General Informatics, an MSP platform based in Baton Rouge, La., has acquired Versiant, a Charlotte, N.C., services provider.

The deal marks General Informatics’ first acquisition outside of Louisiana. Rosewood Private Investments in 2020 acquired a majority stake in General Informatics, with the companies embarking on an expansion plan through acquisitions and organic growth.

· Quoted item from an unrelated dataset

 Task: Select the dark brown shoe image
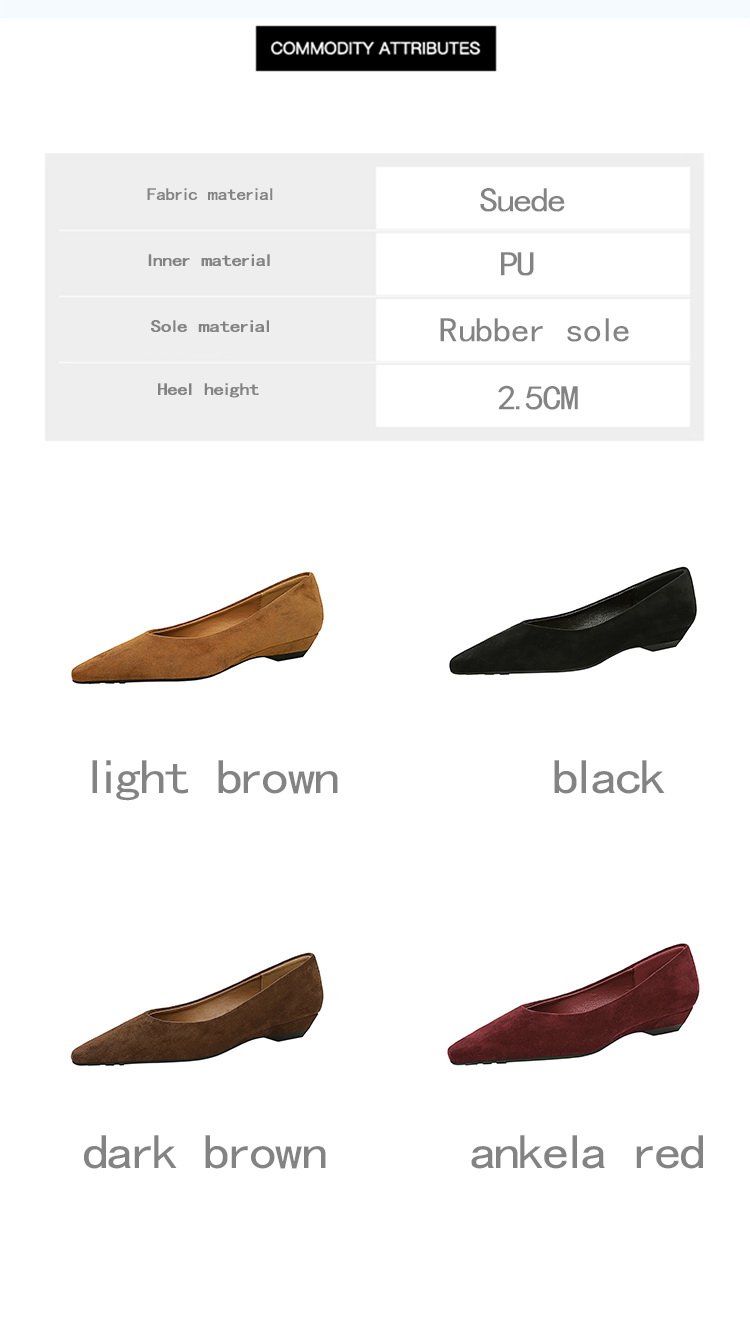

Versiant focuses on vertical markets including maritime, logistics, manufacturing consumer products and healthcare. The company’s service lines include data analytics and security. Focus Investment Banking, a merger and acquisition advisory firm based in Vienna, Va., was the sell-side advisor to Versiant in the General Informatics transaction.

Other news

  • Kyndryl, the IT services firm that spun off from IBM, has tapped Microsoft and VMware as its first partners. The company foreshadowed the move in a September Securities and Exchange Commission filing, which identified Microsoft and VMware as ecosystem partners. Kyndryl launched Nov. 4 as an independent public company.
  • CyberOne, a cybersecurity advisor and VAR based in Plano, Texas, plans to spin off from CriticalStart, a managed detection and response provider. The move will make CyberOne an independent company with more than $100 million in revenue.
  • Fifty-two percent of MSPs or their customers experienced a ransomware attack in the past year, according to an AvePoint survey of 1,000 MSPs. The poll also found that 53% of MSPs offer backup services for recovering data in the event of data loss, suggesting a services opportunity for those lacking such offerings. AvePoint, based in Jersey City, N.J., is a data management ISV for Microsoft 365.
  • Oomnitza, an IT asset tracking software vendor, inked a partnership with SHI, a technology solutions provider based in Somerset, N.J. The deal lets customers integrate IT asset management and procurement, according to Oomnitza.
  • Recruiting software vendor iCIMS, based in Holmdel, N.J., added a reseller and implementation services program to its channel partner initiative. Program participants include FourVision and, both Microsoft Dynamics solution providers.
  • Webcon, a low-code platform provider based in Seattle, launched a North American channel program. The program lets integrators use Webcon BPS to help clients digitalize and automate business processes, according to the company.
  • WalkMe, a no-code software provider based in San Francisco, is partnering with Deloitte, which will provide services around the software company’s offering.
  • Barracuda MSP, a division of Barracuda Networks, grew annual recurring revenue at a 70% year-over-year clip through August 31. Barracuda MSP cited the addition of Skout Cybersecurity’s extended detection and response technology, new Barracuda RMM integrations and the availability of zero-trust network access capabilities for MSPs as factors in the ARR expansion.

Executive appointment

  • Presidio, an MSP and systems integrator based in New York, has appointed Dan Lohrmann as its field CISO for the public sector. Lohrmann was previously chief strategist and chief security officer at Security Mentor and chief security officer for the state of Michigan.